US military communications showed both unencrypted traffic including DNS, ICMP, SIP and SNMP protocols, and encrypted IPSec and TLS traffic from sea vessels. Researchers identified vessel names from addresses in plaintext SIP packets and determined the ships were formerly privately-owned vessels now owned by the US military.
Critical infrastructure operators showed significant vulnerabilities. Mexico’s Comisión Federal de Electricidad, the state-owned electric utility serving nearly 50 million customers, transmitted internal communications in plaintext including work orders containing customer names and addresses, equipment failure reports and safety hazard communications.
Corporate exposures included extensive unencrypted internal traffic from Walmart Mexico’s inventory management systems. Researchers observed plaintext credentials via telnet, inventory records transferred via unencrypted FTP including UPC and SKU numbers, and unencrypted internal corporate emails.
Financial institutions Grupo Santander Mexico, Banjército and Banorte showed varying levels of exposure. Santander confirmed the traffic came from a small group of ATMs in remote areas where satellite connections were the only available option, though the company stated no customer information or transactions were compromised.
In-flight WiFi systems from at least 10 airlines using Intelsat and Panasonic infrastructure showed unencrypted metadata about passenger browsing activities and unencrypted audio from news programmes and sports games broadcast to passengers. Researchers also discovered fragments of RSA private keys in the data, which they successfully recovered using advanced cryptanalytic techniques.
The researchers spent nearly a year warning affected companies and agencies whose data they found exposed. Most responded quickly to encrypt communications, though some US critical infrastructure owners alerted more recently have yet to add encryption.
The study required overcoming significant technical challenges. The team developed new methods for aligning consumer-grade satellite equipment and built a general parser capable of decoding seven different proprietary protocol stacks used across the satellite ecosystem.
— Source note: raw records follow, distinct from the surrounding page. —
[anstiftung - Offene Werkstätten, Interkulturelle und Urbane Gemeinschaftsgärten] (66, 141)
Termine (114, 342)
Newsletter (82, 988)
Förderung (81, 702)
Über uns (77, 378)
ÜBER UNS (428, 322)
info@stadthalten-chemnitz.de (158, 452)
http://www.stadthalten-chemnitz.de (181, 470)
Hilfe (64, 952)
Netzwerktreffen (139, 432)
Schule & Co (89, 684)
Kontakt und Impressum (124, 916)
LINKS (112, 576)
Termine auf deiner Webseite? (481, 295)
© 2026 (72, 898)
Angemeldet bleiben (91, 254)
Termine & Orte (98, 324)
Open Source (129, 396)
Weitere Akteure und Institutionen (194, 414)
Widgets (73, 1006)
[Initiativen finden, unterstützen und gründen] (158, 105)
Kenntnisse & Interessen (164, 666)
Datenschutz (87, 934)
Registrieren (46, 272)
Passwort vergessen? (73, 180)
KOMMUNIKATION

Their work identified and characterised unencrypted traffic that prior academic tools could not parse.
“The fact that this much data is going over satellites that anyone can pick up with an antenna is just incredible,” said Matt Green, Johns Hopkins University computer science professor who reviewed the study. “This paper will fix a very small part of the problem, but I think a lot of it is not going to change.”
Green added he would be shocked if intelligence agencies of any size are not already exploiting the same vulnerabilities. The US National Security Agency warned about lack of encryption for satellite communications in a 2022 security advisory, though the agency did not respond to requests for comment.
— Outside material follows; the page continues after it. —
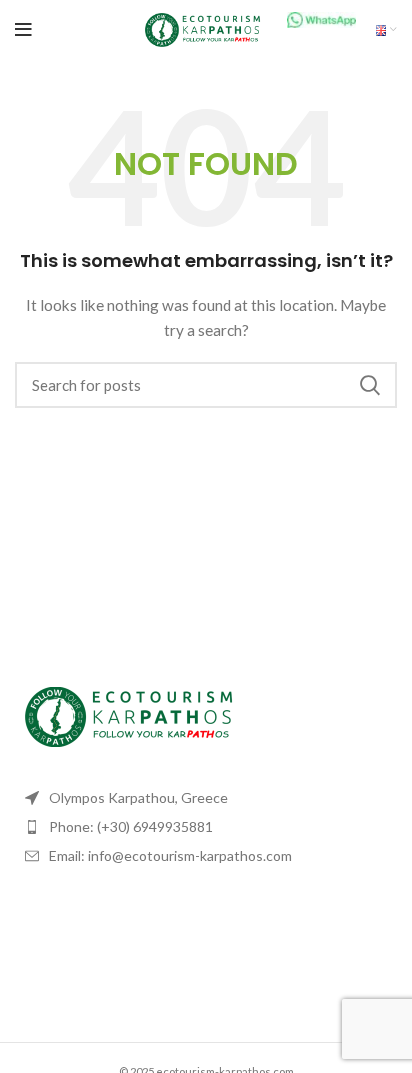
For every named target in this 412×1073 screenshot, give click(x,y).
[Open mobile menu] (23, 30)
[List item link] (206, 827)
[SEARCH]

The researchers are releasing their open-source software tool for interpreting satellite data on GitHub, arguing it will push more organisations to encrypt their communications despite potentially enabling malicious actors. “As long as we’re on the side of finding things that are insecure and securing them, we feel very good about it,” Schulman stated.
Multiple factors contribute to the persistent lack of encryption, according to the researchers. These include economic disincentives such as additional licence fees for enabling terminal encryption, efficiency concerns with 20 to 30 per cent capacity losses, reliability requirements for emergency services, usability challenges including systems failing open when encryption is misconfigured, and legacy export controls on cryptography.
The Satellite Industry Association stated it remains diligent in monitoring the threat landscape and continues participating in security efforts with government agencies, industry working groups and international standards bodies, though it declined to comment on specific company issues.